As is shown in Figure 11,the simulation curve roughly coincides with the experimental one. The correlation coefficient has been introduced in order to test the degree of correspondence between the experimental curve and the simulation one. Its value is 0.999015648 which has proven that the degree of similarity of the two curves is relatively high. Both the material properties of KDP crystal's (001) face and the revised stress-strain curve have been verified. The yield stress is 120 MPa.
The nano-indentation experiments of KDP crystal's (001) face using different maximum loads (i.e.,1,2,4,6,8 mN) have also been carried out under the same experiment conditions. The comparison of the maximum indentation depth between the experiments and the simulations is shown in Figure 12.
As is shown in Figure 12,the maximum indentation depth of the experiments is smaller than that of the simulations when the maximum loads are 1,2,4,6 mN respectively. The reason is the inevitable influence of the affected layer which is the production of the scratch that occurs between the abrasive and KDP crystal during the polishing process. The affected layer is mainly made up of dislocation,plastic deformation and residual stress[22]. So the material hardness of the affected layer is bigger than usual. The interaction between the indenter and the KDP crystal is mainly located at the affected layer under relatively small load. The movement of the indenter is hindered by dislocation,plastic deformation and residual stress,whereas no affected layer exists during the simulation and the hindering effect does not exist. This is why the maximum indentation depths of the experiments are smaller than that of the simulations when the maximum loads are relatively small. However,the simulation depth and the experiment depth are almost equal under 8 mN maximum load. The reason for this is that the impact of the deep areas where the material properties of KDP crystal are normal is becoming more and more obvious as the load continues to increase.
5. Conclusions
(1) The SPH method has been successfully introduced to simulate the nano-indentation on the (001) face of KDP crystal instead of FEM which has a mesh distortion defect when dealing with large deformation problems.
(2) The material constitutive model of KDP crystal which is available for the SPH method has been established based on the elastic-plastic theory.
(3) Both the distribution of Von Mises stress and the changing rule of the plastic strain have been obtained.
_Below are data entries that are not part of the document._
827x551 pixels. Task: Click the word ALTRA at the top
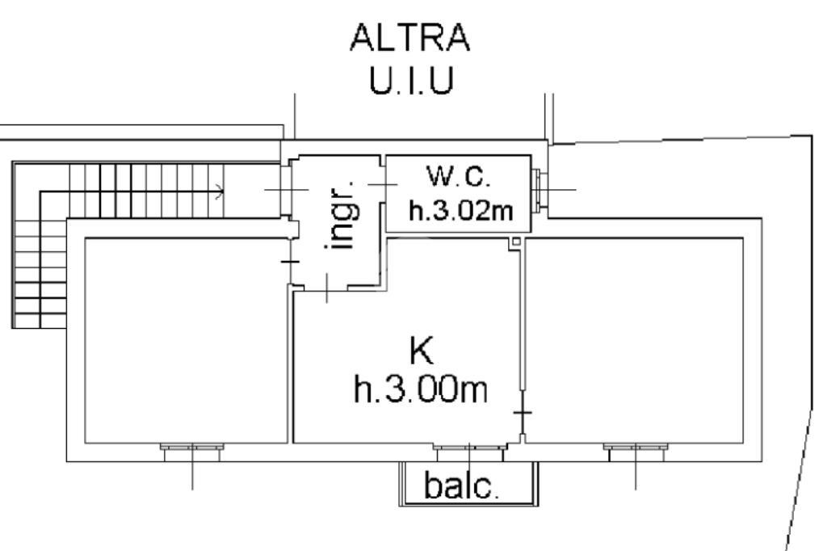click(x=409, y=37)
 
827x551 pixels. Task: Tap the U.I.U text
click(x=411, y=81)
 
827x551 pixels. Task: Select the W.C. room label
click(x=459, y=176)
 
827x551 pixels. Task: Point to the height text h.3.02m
click(x=460, y=211)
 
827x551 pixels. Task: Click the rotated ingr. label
click(x=342, y=217)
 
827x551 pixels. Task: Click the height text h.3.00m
click(x=420, y=390)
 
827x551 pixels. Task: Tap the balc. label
click(x=461, y=485)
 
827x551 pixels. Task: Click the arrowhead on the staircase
click(x=220, y=192)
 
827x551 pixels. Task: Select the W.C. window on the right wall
click(x=539, y=189)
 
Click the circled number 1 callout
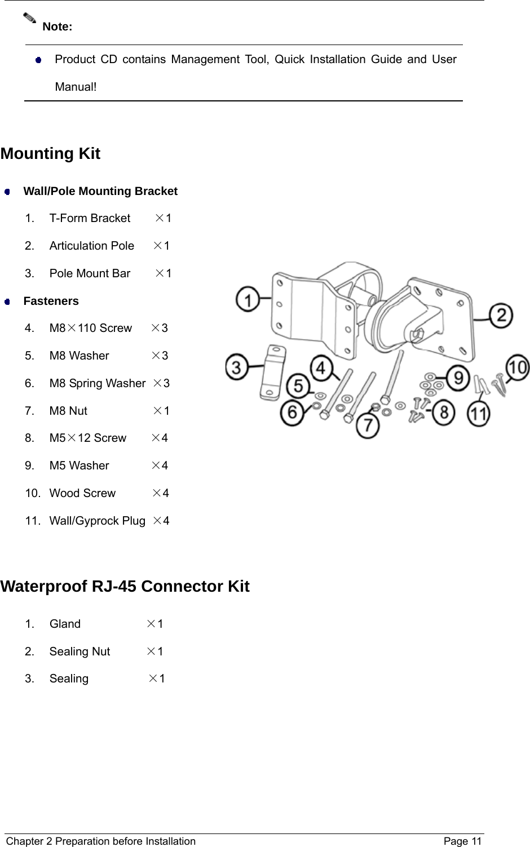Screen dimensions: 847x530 coord(248,299)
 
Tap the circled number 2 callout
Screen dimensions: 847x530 coord(501,316)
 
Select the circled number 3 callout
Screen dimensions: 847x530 coord(237,367)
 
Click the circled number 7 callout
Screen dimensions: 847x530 coord(368,424)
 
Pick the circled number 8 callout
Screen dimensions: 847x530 coord(444,412)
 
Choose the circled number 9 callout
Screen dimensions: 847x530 coord(458,377)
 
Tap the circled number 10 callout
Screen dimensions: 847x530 coord(517,367)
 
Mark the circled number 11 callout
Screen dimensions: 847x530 coord(479,414)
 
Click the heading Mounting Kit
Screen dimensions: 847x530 coord(51,153)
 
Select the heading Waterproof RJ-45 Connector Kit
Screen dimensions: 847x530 coord(125,586)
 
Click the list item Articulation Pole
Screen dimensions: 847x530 coord(92,246)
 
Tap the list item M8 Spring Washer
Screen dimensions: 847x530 coord(98,383)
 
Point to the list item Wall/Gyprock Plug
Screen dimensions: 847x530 coord(98,521)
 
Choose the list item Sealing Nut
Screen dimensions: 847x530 coord(80,651)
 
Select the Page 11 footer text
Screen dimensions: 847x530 coord(462,841)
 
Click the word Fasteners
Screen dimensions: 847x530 coord(51,301)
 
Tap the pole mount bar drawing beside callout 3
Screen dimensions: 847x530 coord(272,374)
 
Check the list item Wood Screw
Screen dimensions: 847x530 coord(83,493)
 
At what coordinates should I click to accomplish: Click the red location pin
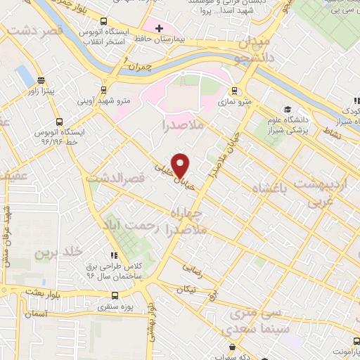181,165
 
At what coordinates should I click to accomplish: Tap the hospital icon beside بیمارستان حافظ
159,28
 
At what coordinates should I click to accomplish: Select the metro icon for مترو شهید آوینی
104,89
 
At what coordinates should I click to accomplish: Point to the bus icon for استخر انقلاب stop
104,22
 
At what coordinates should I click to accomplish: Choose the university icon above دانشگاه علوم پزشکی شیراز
287,109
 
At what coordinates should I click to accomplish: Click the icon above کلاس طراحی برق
112,257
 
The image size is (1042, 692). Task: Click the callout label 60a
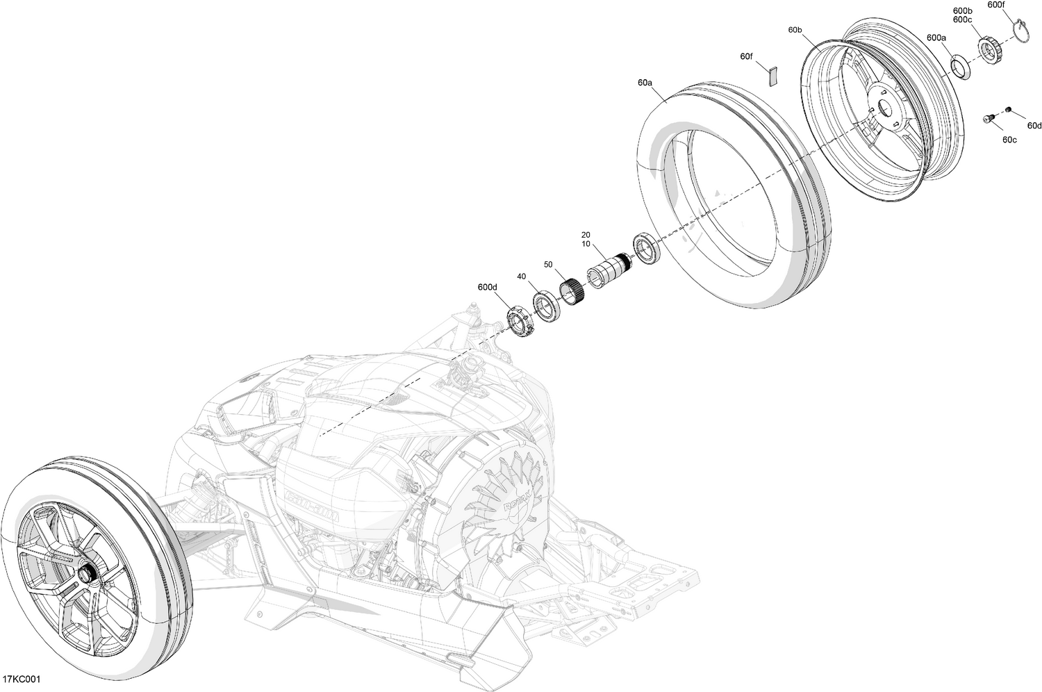[x=645, y=83]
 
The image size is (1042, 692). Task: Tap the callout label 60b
[x=795, y=31]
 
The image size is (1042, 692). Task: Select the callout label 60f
[x=746, y=56]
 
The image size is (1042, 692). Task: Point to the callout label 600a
[x=936, y=38]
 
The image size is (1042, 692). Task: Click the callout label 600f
[x=995, y=5]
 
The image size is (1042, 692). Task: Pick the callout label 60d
[x=1034, y=126]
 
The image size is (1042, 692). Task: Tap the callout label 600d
[x=488, y=287]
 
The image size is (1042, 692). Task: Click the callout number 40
[x=522, y=277]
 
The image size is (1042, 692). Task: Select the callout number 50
[x=548, y=265]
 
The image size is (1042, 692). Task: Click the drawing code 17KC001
[x=21, y=679]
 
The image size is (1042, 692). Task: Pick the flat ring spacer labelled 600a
[x=959, y=67]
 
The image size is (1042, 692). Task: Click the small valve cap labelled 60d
[x=1009, y=110]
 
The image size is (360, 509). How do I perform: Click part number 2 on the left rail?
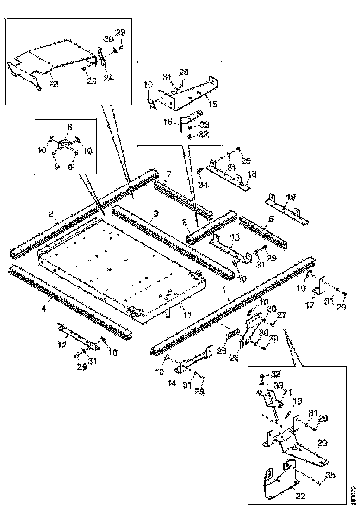click(52, 214)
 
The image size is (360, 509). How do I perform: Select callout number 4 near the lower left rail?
click(44, 308)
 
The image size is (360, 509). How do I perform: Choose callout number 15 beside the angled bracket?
click(213, 104)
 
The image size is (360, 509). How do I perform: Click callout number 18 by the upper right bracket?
click(252, 174)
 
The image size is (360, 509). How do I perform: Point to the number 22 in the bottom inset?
click(300, 496)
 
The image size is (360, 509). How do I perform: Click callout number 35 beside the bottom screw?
click(330, 474)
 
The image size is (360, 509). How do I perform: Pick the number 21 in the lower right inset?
click(288, 392)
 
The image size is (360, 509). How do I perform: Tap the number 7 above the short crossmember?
click(169, 174)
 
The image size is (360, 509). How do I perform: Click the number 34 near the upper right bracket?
click(203, 186)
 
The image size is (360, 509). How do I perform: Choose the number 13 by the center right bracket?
click(235, 237)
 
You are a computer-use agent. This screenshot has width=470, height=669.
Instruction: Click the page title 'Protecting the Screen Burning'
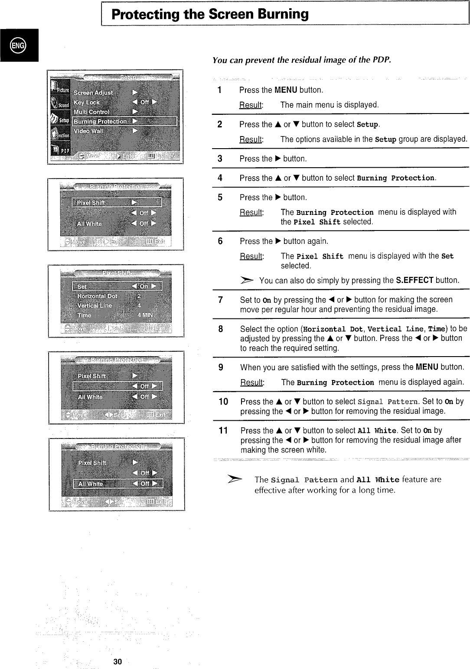coord(210,14)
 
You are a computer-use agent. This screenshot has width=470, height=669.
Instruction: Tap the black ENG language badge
coord(19,45)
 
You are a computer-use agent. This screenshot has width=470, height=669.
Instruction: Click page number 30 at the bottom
coord(118,661)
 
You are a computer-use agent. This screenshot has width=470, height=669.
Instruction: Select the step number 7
coord(220,300)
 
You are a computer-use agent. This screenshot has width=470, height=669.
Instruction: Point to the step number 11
coord(223,431)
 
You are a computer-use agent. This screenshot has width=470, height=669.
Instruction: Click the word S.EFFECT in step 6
coord(415,280)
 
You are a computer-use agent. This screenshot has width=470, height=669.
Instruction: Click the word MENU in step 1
coord(286,90)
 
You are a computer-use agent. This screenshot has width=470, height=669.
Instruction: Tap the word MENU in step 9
coord(427,367)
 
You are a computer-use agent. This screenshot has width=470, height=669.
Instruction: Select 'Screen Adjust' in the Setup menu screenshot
coord(93,93)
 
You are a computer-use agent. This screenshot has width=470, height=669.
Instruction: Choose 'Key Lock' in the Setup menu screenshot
coord(87,103)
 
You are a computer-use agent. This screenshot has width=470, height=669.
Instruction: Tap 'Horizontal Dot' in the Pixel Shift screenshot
coord(97,296)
The maximum Von Mises stress and plastic strain concentrate on the area that located near the tip of indenter. No obvious variation of plastic strain exists during the unloading process. The maximum Von Mises is mainly located at the indentation and its edge at the end of unloading.
(4) The approximate direct proportion relationship between the maximum indentation depth and the influence depth of the maximum Von Mises stress has been observed through nano-indentation simulations under different maximum load.
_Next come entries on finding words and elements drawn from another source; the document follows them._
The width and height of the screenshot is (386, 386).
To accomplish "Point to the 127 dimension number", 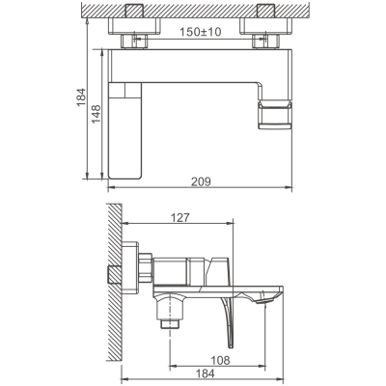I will click(179, 218).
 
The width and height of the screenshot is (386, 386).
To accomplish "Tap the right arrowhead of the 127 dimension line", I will click(233, 226).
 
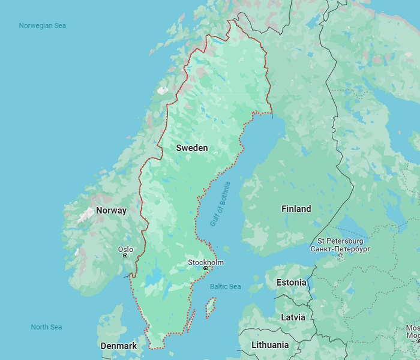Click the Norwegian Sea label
click(x=42, y=26)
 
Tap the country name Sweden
click(x=192, y=148)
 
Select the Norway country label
click(x=112, y=211)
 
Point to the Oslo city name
click(x=125, y=249)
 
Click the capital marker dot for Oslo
click(x=125, y=256)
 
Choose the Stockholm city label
click(x=206, y=262)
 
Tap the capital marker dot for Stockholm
click(x=205, y=268)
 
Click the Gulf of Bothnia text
click(x=220, y=203)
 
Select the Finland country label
click(x=296, y=209)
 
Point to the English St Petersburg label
click(x=341, y=241)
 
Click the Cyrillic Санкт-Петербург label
click(x=341, y=248)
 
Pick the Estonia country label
click(x=291, y=283)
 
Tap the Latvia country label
click(x=293, y=317)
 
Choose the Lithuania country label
click(x=269, y=345)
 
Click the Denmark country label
click(x=119, y=346)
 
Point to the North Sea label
click(x=47, y=327)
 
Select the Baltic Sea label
click(x=226, y=287)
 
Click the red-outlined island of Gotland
click(x=211, y=308)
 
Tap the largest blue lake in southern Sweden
click(x=157, y=277)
(5) The nano-indentation experiments on KDP crystal's (001) face have been carried out based on the simulation results. Both the material parameters and the adjusted stress-strain curve have been verified. The yield stress of KDP crystal is 120 MPa.
(6) The maximum indentation depth of the experiments is smaller than that of the simulations under low maximum load due to the hindering role of the affected layer.